_EXCERPT PROVIDED_.
At the age of 86, Smedsvik was, in his own words, «as fit as a flea».

LAUNCHED: The ship was launched July 5, 1970. It took six hours, a crane truck, a Jeep and people in diving gear to get her out of the shallow inlet. Photo: Albert Emil Jacobsen

By the time a gentle breeze of 8 knots from the north-northeast put some wind into Smedsvik’s sails—off Skudeneshavn on the southern tip of Karmøy—it was late in the afternoon. He was doing five knots in a southwesterly direction. He was in a good mood and had a solid plan:

The first stop would be Le Havre in France. He was going to meet a woman he knew from Haugesund there and wait for a fair wind. Because his boat had no motor, he was dependent on favorable wind conditions. He would head south past the Bay of Biscay planning to pick up the northeast trade winds just south of Gibraltar.

There he would set his course past the Azores and cross the Atlantic to the West Indies and the Caribbean Sea. He would take on provisions, go by Barbados, the Bahamas and maybe Cuba before sailing through the Panama Canal and out into the Pacific Ocean.

_GIVEN TASK A_.
Transcribe the passage about Smedsvik's voyage between "There he would" and "the Pacific Ocean.", inclusive.
_GIVEN TASK B_.
In the passage about Smedsvik's voyage, where was the first stop going to be?
_GIVEN TASK C_.
Resume the account of Smedsvik's voyage after its final sentence.

_RECORD LIST_.
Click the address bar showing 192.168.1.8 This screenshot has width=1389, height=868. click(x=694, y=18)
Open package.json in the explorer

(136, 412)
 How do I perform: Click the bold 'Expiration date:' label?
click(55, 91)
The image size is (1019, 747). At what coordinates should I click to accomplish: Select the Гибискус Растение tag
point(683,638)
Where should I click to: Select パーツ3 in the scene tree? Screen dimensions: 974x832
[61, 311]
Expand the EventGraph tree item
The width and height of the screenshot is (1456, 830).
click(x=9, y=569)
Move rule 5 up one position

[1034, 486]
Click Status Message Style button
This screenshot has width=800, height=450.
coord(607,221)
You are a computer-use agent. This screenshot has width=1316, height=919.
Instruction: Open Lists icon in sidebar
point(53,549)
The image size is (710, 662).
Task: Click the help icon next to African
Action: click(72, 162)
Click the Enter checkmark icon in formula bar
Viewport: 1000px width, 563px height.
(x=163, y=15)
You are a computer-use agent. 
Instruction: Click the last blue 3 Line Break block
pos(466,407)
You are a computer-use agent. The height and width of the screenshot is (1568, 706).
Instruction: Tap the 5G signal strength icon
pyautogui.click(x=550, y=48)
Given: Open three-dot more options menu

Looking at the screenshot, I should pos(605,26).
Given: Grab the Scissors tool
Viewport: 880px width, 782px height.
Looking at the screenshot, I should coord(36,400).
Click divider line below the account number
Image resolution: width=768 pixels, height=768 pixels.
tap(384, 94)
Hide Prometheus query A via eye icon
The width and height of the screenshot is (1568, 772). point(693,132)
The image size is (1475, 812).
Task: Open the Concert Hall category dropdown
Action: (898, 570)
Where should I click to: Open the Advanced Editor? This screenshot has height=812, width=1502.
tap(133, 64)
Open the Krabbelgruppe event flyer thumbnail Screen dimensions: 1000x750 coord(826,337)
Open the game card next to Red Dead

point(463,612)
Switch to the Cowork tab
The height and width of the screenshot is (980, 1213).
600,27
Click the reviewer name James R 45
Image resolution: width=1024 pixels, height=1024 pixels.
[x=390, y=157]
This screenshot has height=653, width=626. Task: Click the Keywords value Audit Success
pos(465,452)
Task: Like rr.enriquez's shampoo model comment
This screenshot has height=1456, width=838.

_EXPECTED OUTPUT A_.
There he would set his course past the Azores and cross the Atlantic to the West Indies and the Caribbean Sea. He would take on provisions, go by Barbados, the Bahamas and maybe Cuba before sailing through the Panama Canal and out into the Pacific Ocean.

_EXPECTED OUTPUT B_.
Le Havre in France.

_EXPECTED OUTPUT C_.
The rest of his publically stated plan was to maybe visit Hawaii, possibly Japan, and then head southwest through the Malay Archipelago into the Indian Ocean. The Suez Canal was still closed following the Six-Day War in 1967, so Smedsvik would head toward Mauritius and Madagascar before rounding the Cape of Good Hope. From there it was just a matter of following the trade winds up the coast of West Africa and home to Europe.

Smedsvik had done the calculations and figured he would safely set foot on land again in Haugesund in seven or eight months.

SECRET PLAN: A young film student with the Norwegian Broadcasting Company, Arne Martin Kalstveit, filmed and interviewed Smedsvik in 1970. «He made it very clear to me that he was planning to sail to Cuba to meet Castro and that he wanted to position himself as a human shield in the Gulf of Tonkin in Vietnam. I don’t think he dared go public with that. You have to remember that the communists weren’t treated well after the war, and he was afraid of the Labor Party’s intelligence arm», said Kalstveit. Kalstveit’s footage has been lost.

The first leg, down through the North Sea to the English Channel and onward to Le Havre, would take about ten days. After six days there had not been any reported sightings of Smedsvik in the North Sea and people started worrying.

«The winds are making it difficult for Smedsvik», wrote the Haugesunds Avis newspaper a week after Smedsvik left Norway.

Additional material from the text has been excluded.